The temperature component is caused by water drawing heat away from the body and causing vasoconstriction of the cutaneous blood vessels within the body to conserve heat. The body detects an increase in the blood pressure and inhibits the release of vasopressin (also known as antidiuretic hormone (ADH)), causing an increase in the production of urine. The pressure component is caused by the hydrostatic pressure of the water directly increasing blood pressure. Its significance is indicated by the fact that the temperature of the water does not substantially affect the rate of diuresis. Partial immersion of only the limbs does not cause increased urination. Thus, the hand in warm water trick (immersing the hand of a sleeping person in water to make them urinate) has no support from the mechanism of immersion diuresis. On the other hand, sitting up to the neck in a pool for a few hours clearly increases the excretion of water, salts, and urea.

==Cold-induced diuresis==

Cold-induced diuresis, or cold diuresis, is a phenomenon that occurs in humans after exposure to a hypothermic environment, usually during mild to moderate hypothermia. It is currently thought to be caused by the redirection of blood from the extremities to the core due to peripheral vasoconstriction, which increases the fluid volume in the core. Overall, acute exposure to cold is thought to induce a diuretic response due to an increase mean arterial pressure.

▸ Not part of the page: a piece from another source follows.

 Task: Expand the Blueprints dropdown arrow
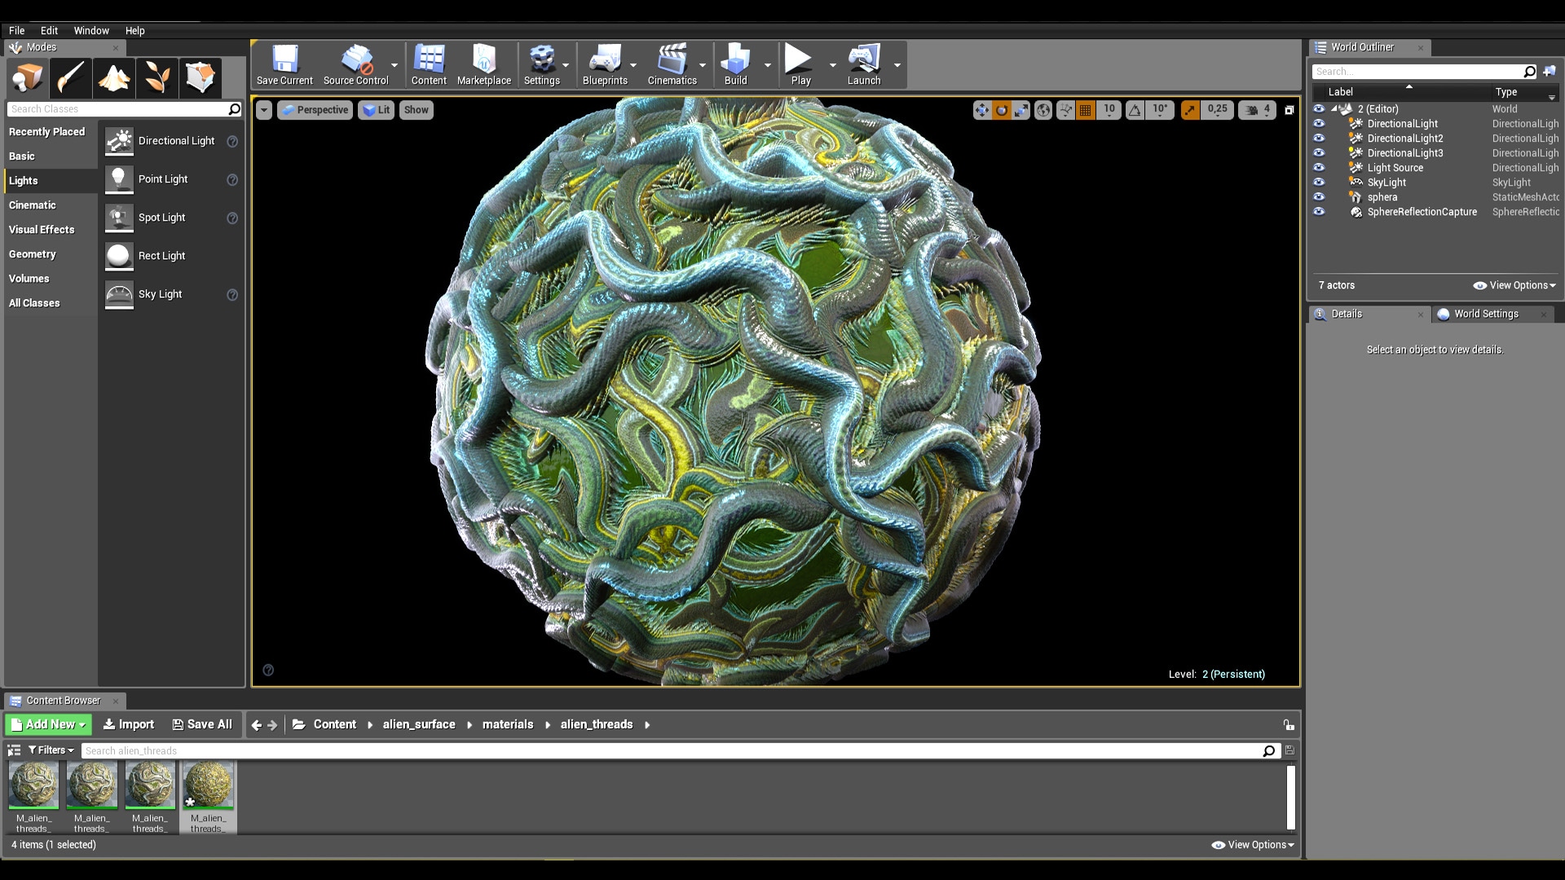point(633,65)
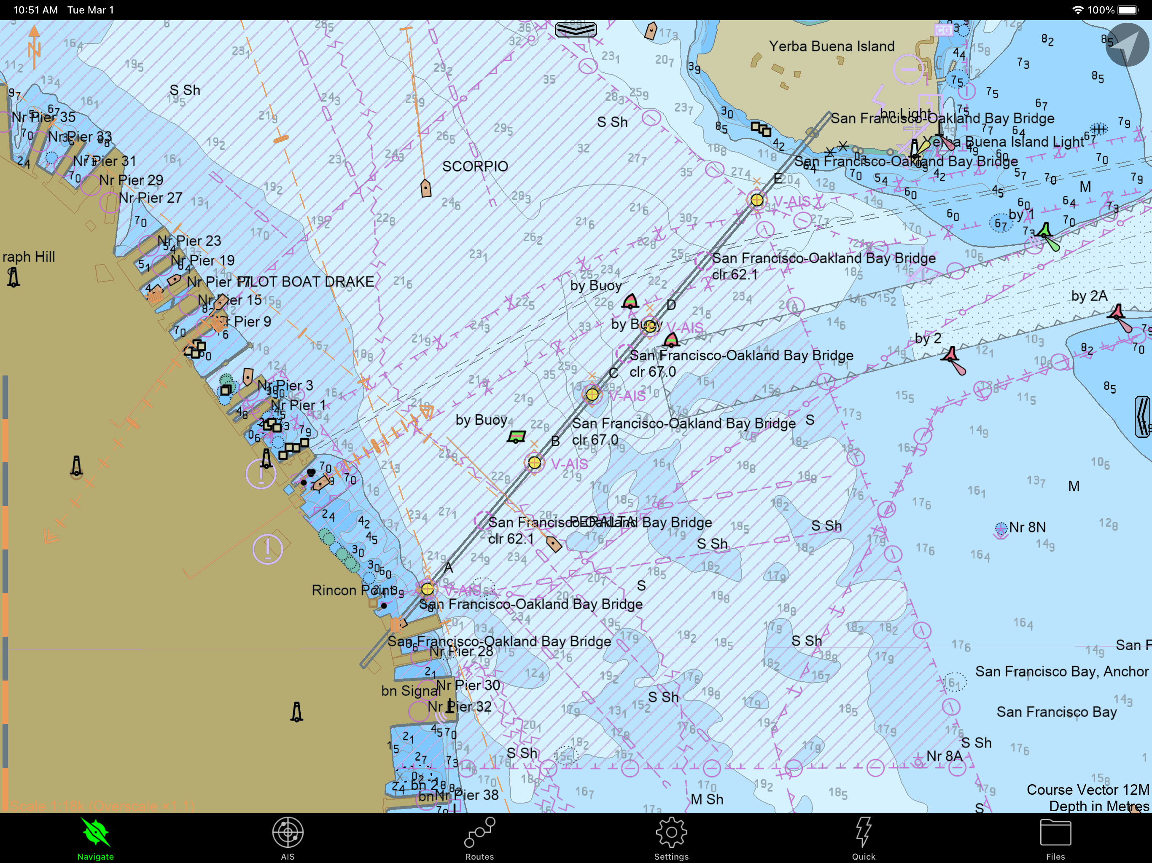Screen dimensions: 1152x863
Task: Tap V-AIS marker A near Rincon Point
Action: click(427, 589)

The arterial cells of the kidneys sense the increase in blood pressure and signal the kidneys to excrete superfluous fluid in an attempt to stabilize the pressure. The kidneys increase urine production and fill the bladder; when the bladder fills, the individual may then feel the urge to urinate. This phenomenon usually occurs after mental function has decreased to a level significantly below normal. Cold diuresis has been observed in cases of accidental hypothermia as well as a side effect of therapeutic hypothermia, specifically during the induction phase.